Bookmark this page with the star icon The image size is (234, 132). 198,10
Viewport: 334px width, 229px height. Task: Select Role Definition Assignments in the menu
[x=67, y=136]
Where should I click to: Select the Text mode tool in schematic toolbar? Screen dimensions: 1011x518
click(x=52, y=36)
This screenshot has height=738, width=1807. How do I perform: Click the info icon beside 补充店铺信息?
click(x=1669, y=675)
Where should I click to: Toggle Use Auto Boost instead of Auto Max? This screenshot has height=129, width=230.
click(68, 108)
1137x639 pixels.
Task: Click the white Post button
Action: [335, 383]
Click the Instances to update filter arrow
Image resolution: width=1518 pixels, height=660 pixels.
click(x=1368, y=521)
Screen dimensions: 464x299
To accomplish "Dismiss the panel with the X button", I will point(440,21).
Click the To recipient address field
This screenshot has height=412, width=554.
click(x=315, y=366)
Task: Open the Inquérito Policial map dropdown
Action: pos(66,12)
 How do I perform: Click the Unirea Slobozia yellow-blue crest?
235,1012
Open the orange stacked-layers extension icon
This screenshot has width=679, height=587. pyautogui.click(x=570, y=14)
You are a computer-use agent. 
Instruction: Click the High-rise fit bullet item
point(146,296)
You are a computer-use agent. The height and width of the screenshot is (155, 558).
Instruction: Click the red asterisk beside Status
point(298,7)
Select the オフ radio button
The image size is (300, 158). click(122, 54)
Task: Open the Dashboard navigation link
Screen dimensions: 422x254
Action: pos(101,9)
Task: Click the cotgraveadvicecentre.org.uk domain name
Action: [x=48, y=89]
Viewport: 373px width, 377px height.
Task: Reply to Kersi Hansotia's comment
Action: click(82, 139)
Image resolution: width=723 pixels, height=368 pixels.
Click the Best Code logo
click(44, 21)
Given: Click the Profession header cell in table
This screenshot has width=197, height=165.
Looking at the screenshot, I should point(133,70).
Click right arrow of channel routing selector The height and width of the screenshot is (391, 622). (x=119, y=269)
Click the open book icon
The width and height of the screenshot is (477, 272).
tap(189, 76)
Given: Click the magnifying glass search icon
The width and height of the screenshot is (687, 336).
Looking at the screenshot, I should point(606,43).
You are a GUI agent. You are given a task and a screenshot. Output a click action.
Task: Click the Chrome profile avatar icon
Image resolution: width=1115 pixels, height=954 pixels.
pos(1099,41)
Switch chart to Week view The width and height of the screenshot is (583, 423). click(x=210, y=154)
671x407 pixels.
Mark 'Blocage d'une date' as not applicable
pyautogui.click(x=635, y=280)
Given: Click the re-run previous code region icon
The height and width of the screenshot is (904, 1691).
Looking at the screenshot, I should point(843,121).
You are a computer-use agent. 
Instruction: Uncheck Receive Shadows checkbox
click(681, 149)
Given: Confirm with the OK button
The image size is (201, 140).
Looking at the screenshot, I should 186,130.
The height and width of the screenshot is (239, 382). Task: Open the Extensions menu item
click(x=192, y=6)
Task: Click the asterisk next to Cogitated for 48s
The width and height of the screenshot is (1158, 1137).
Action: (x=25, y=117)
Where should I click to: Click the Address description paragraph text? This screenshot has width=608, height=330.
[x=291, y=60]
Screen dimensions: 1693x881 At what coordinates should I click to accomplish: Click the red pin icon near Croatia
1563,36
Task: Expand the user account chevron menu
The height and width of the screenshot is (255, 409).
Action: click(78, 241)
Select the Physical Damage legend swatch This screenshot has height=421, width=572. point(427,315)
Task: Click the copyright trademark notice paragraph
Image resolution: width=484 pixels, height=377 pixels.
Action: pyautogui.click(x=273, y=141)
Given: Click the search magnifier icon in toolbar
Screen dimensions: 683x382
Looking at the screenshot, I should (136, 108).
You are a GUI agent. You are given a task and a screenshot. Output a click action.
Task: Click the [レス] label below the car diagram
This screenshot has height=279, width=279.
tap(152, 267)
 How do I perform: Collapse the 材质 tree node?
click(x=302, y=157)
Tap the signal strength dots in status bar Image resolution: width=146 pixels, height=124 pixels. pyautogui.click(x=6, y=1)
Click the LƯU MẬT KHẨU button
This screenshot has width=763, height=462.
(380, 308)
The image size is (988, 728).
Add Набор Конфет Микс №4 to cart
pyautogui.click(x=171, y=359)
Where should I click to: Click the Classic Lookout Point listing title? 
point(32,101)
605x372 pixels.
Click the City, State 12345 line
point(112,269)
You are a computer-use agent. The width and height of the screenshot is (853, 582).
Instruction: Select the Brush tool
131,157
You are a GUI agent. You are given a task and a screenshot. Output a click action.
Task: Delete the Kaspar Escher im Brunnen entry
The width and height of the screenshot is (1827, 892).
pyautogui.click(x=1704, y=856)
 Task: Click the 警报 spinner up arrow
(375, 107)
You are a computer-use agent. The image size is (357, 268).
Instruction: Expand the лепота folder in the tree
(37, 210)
────────────────────
[DIRECTIONS FOR THIS TASK]:
The string "with" may occur in the listing; show every line where it does.

[SOLUTION]:
Bookmark this page with the star icon The image size is (234, 132). 198,10
To accomplish "Dismiss the panel with the X button", I will point(440,21).
Given: Confirm with the OK button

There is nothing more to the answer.